#### What to work on
In the entries below, find each line where the word "agent" appears and give only the total count of such lines.

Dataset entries
------------------------------------------------------------------------

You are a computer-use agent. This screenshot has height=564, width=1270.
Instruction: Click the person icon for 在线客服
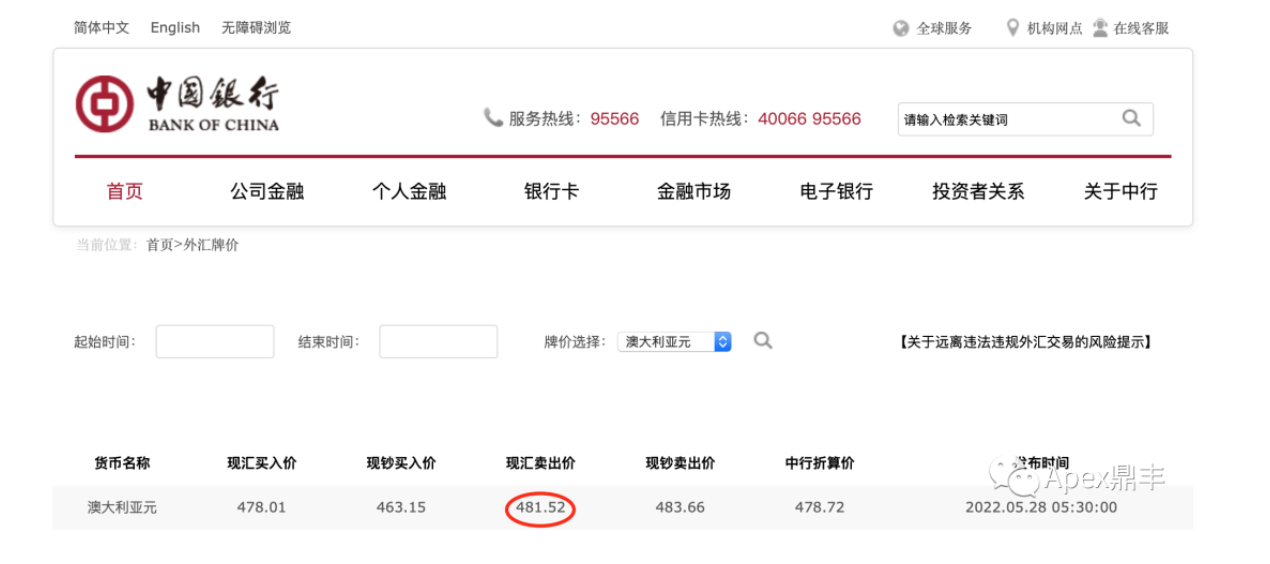(1100, 28)
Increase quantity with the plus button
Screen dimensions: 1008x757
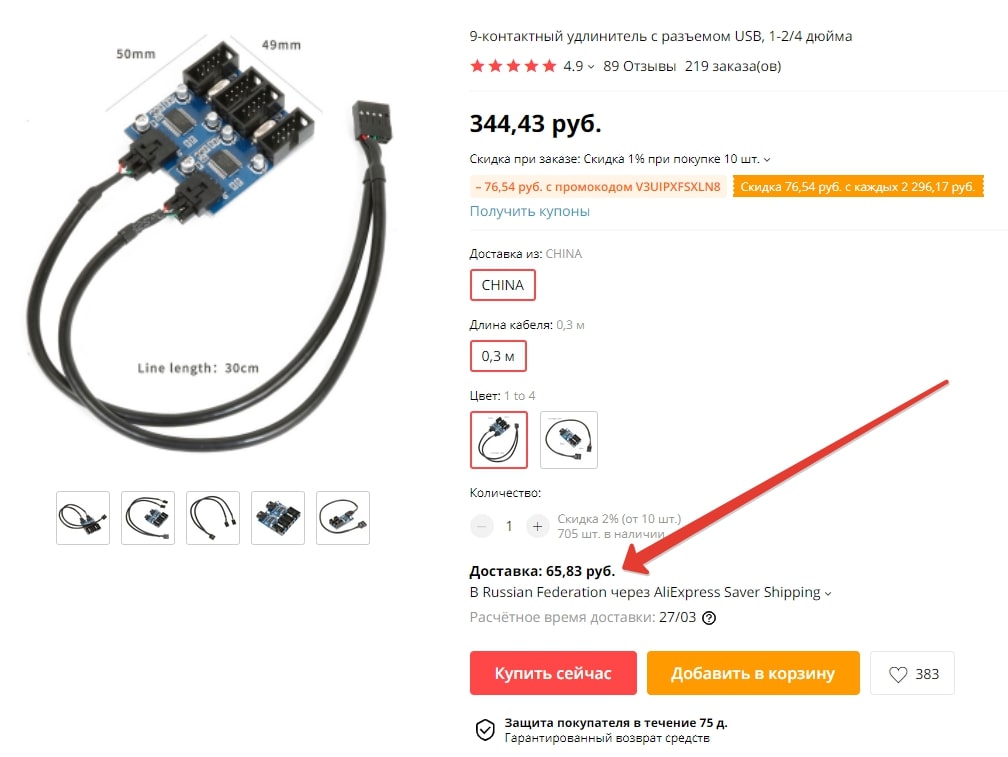[x=537, y=526]
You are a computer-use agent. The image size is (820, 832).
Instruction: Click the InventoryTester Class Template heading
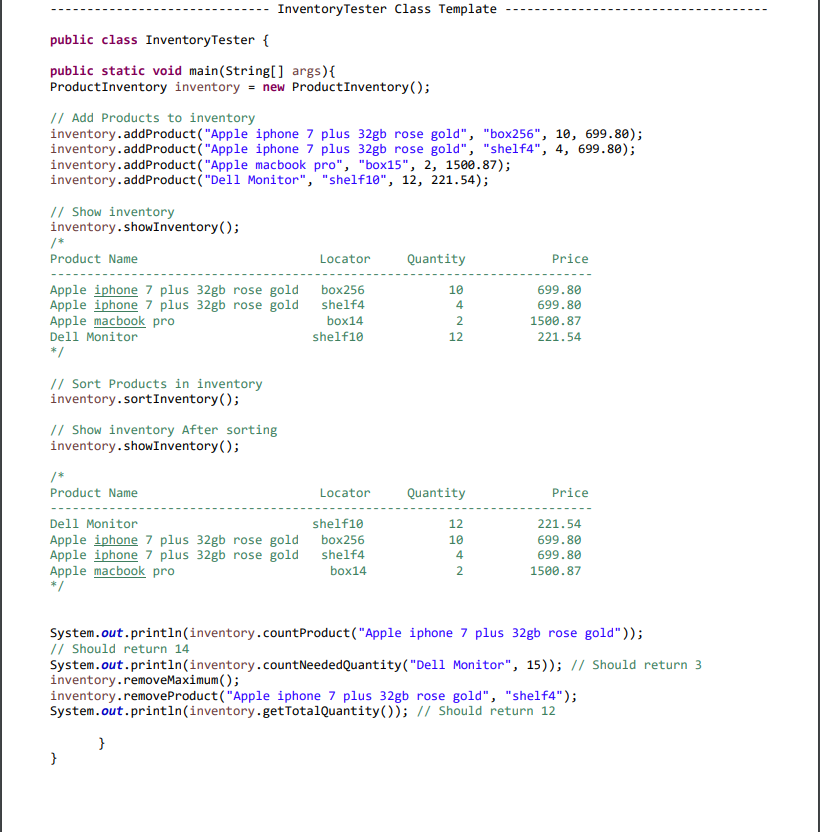pos(387,9)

------------------------------------------------------------------------

#### Response
2